For the government, there seems to be only one way for formulating policy – inviting stakeholders to the presidential palace for discussions. This is the way President Nikos Christodoulides likes to operate as it is in line with his ideas about listening to people and engaging with stakeholders before a decision is taken. The method may work well for him, although experience suggests that decision-making by committee is cumbersome and ineffective as it often looks for a consensual rather than best solution.
On Tuesday, addressing the AGM of the Federation of Employers and Industrialists (Oev), the president announced the government’s decision “to institutionalise direct dialogue with the business community.” This would allow everyone to work together and share plans, leveraging everyone’s expertise including the cabinet’s who will listen to feedback before moving forward.
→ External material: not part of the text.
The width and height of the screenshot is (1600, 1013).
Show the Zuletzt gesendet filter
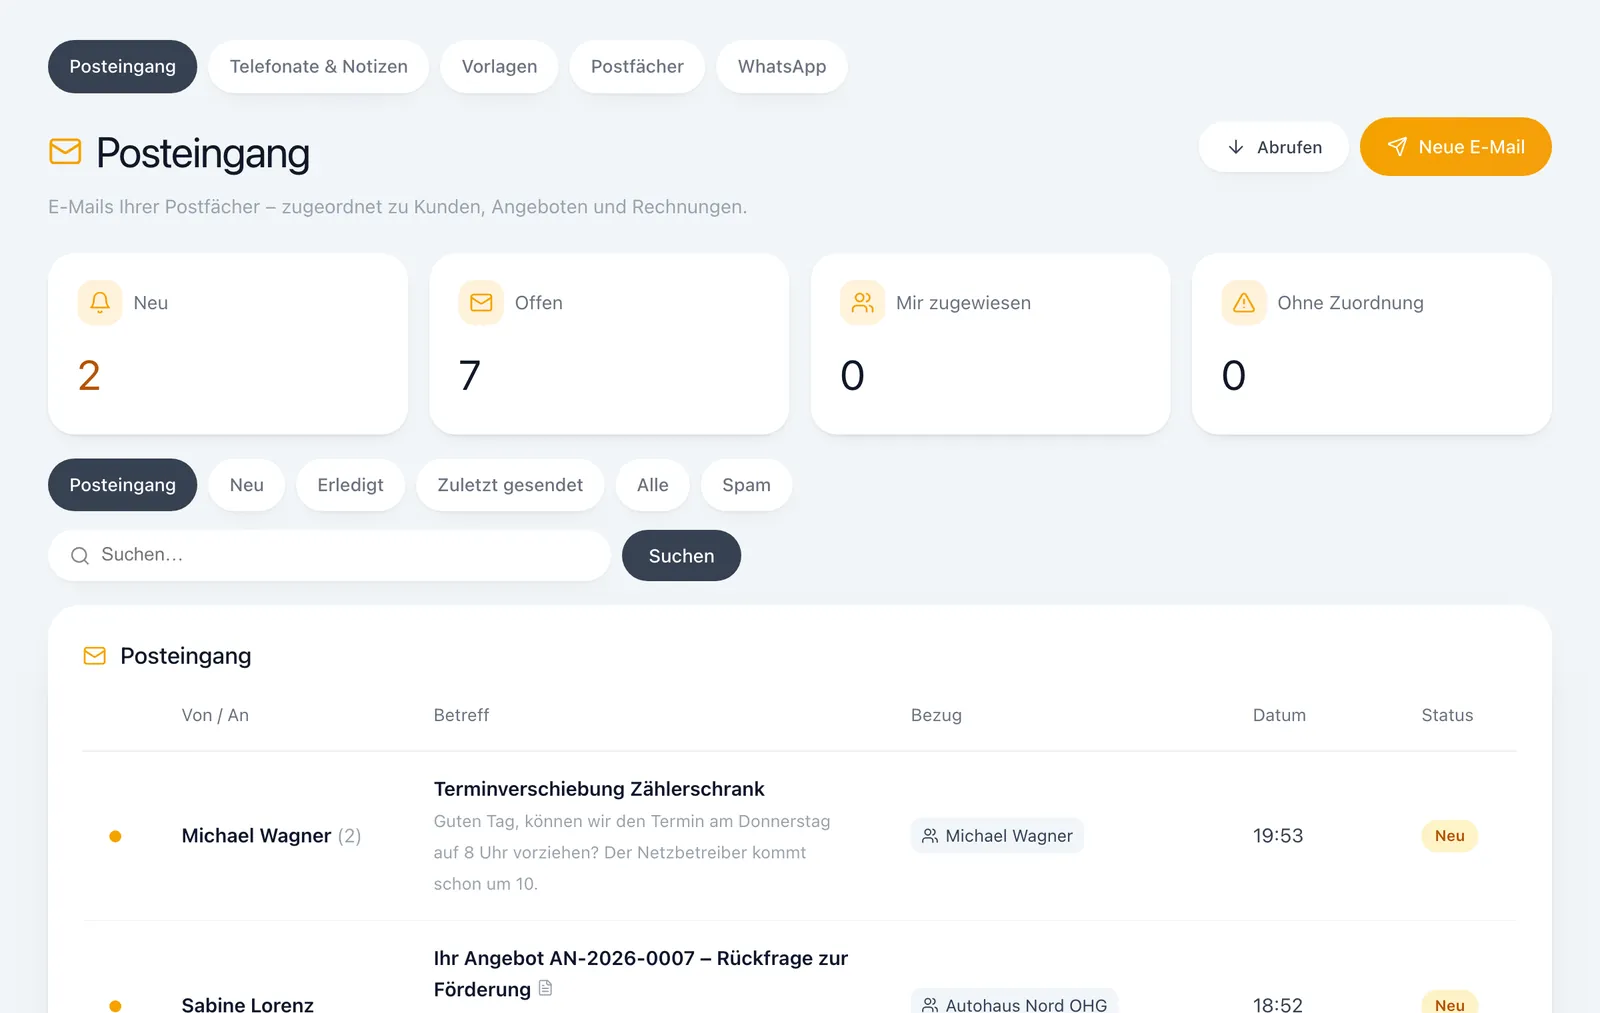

There was a similar meeting with foreign investors last year which had positive outcomes, he said, underlining that “businesses are the driving force of economic development” and that no government can “fully develop the potential of the economy without the active cooperation of business.”
Nobody could disagree with these views, although the government’s actions, in its first year in office, do not seem to support them. In this first year, the government has satisfied all the demands of the unions, even if this meant applying the brakes on the driving force of economic development. In fact, Labour Minister Yiannis Panayiotou has been at the beck and call of union bosses, openly siding with them in every dispute with employers’ organisations.
The latest example of this bias was the setting up of an advisory tripartite committee that will offer advice on the labour needs of the market, with regard to applications for work permits for third country nationals. This committee, which was set up to satisfy the unions that demanded a say in the issuing of work permits to businesses for some time now, will set employment criteria. If the unions and employers do not reach agreement on the criteria the labour minister, who has proved his complete lack of objectivity time and again, will submit his proposal.
This lack of objectivity, which must have the president’s blessing, was evident in the mediation proposal Panayiotou submitted in the dispute between Hellenic Bank and the union Etyk, which has lasted for years. If the bank chairman’s statement is anything to go by (“we adopted positions that were red lines in past years”), everything demanded by Etyk was given to it by the minister and bank was obliged to accept it.
This consistent bias shown by the labour minister in all labour disputes makes a mockery of the president’s assertion about the importance of business. From day one, his government has done whatever unions demanded ignoring the negative effects these decisions had on businesses and their development, but a year later it has decided it should also listen to representatives of businesses. Perhaps this is progress.